Prevalence of primary angle-closure disease in an urban south Indian population and comparison with a rural population. The Chennai Glaucoma Study.Ophthalmology 2008; 115(4):655-660.e1O
To determine the prevalence of primary angle-closure glaucoma (PACG), primary angle closure (PAC), and PAC suspect (PACS) in an urban population, and to compare prevalence and associated risk factors with a rural population.
Population-based cross-sectional study.
Four thousand eight hundred subjects 40 years or older were selected from Chennai city using multistage random cluster sampling.
All subjects had a complete ophthalmic examination that included logarithm of the minimum angle of resolution visual acuity, applanation tonometry, gonioscopy, grading of lens opacities, dilated fundus examination, optic disc photography, and visual fields.
MAIN OUTCOME MEASURES
Glaucoma was diagnosed using the International Society of Geographical and Epidemiological Ophthalmology classification.

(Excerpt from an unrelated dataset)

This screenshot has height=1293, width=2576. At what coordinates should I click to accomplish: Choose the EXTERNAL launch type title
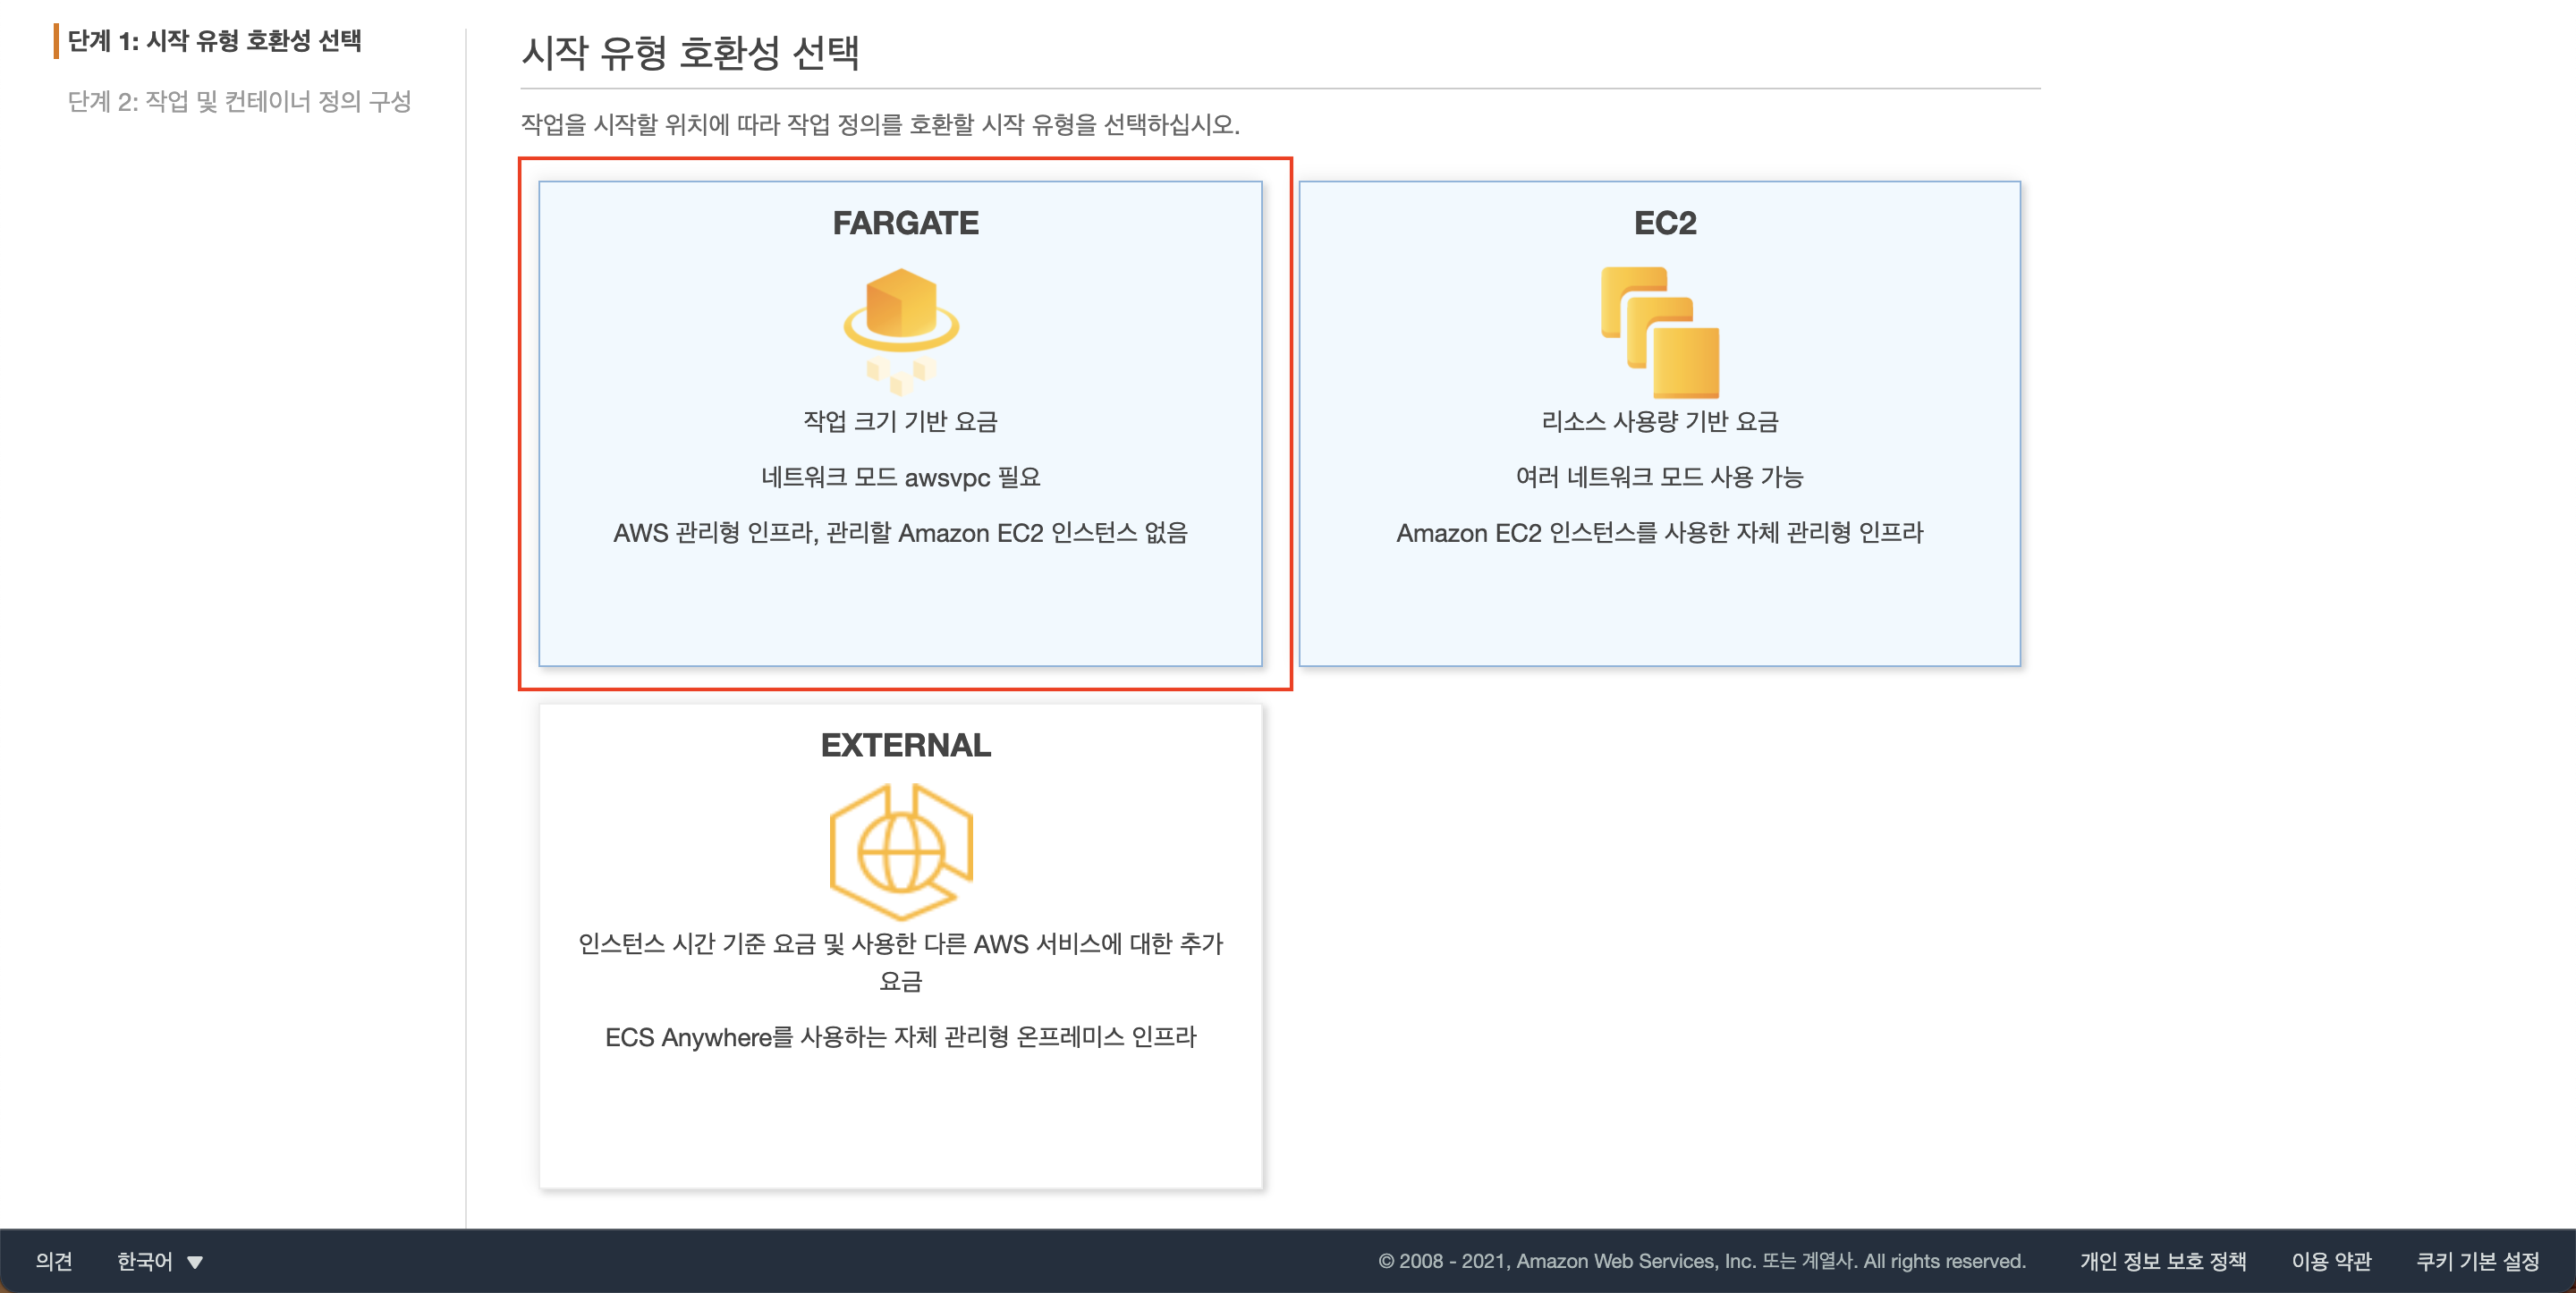905,745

Three thousand eight hundred fifty (80.2%) responded; 34 subjects (17 female, 17 male) had PACG (0.88%; 95% confidence interval [CI], 0.60-1.16). The mean intraocular pressure (IOP) was 26.0+/-14.9 mmHg. Five subjects (14.7%) had been previously diagnosed to have glaucoma, 1 of whom had undergone glaucoma surgery and 2 of whom had been diagnosed to have open-angle glaucoma. Two subjects (5.9%) were bilaterally and 3 subjects (8.8%) were unilaterally blind. One hundred six subjects (2.75%; 95% CI, 2.01-3.49) were diagnosed to have PAC (62 female, 44 male). Thirty-nine subjects (36.8%) had presenting IOP > 24 mmHg, 83 (78.3%) had peripheral anterior synechiae, and 16 (15.1%) had both. Two hundred seventy-eight subjects (7.24%; 95% CI, 6.38-8.02) had PACS (183 female, 95 male). Prevalences of PACG and PACS were similar in the urban and rural populations. Primary angle closure prevalence was higher in the urban population (P<0.0001). Primary angle closure and PACG were positively associated with increasing age and IOP in both populations and were more common in rural women (odds ratio [OR], 4.3; 95% CI, 2.2-8.3). Association with hyperopia was seen only in the urban population (OR, 2.0; 95% CI, 1.4-2.8).
Prevalences of PACG and PACS were similar in the rural and urban populations; PAC was more common in the urban population. In both groups, the disease was asymptomatic. Poor detection rates were probably due to lack of gonioscopy as a routine part of an eye examination.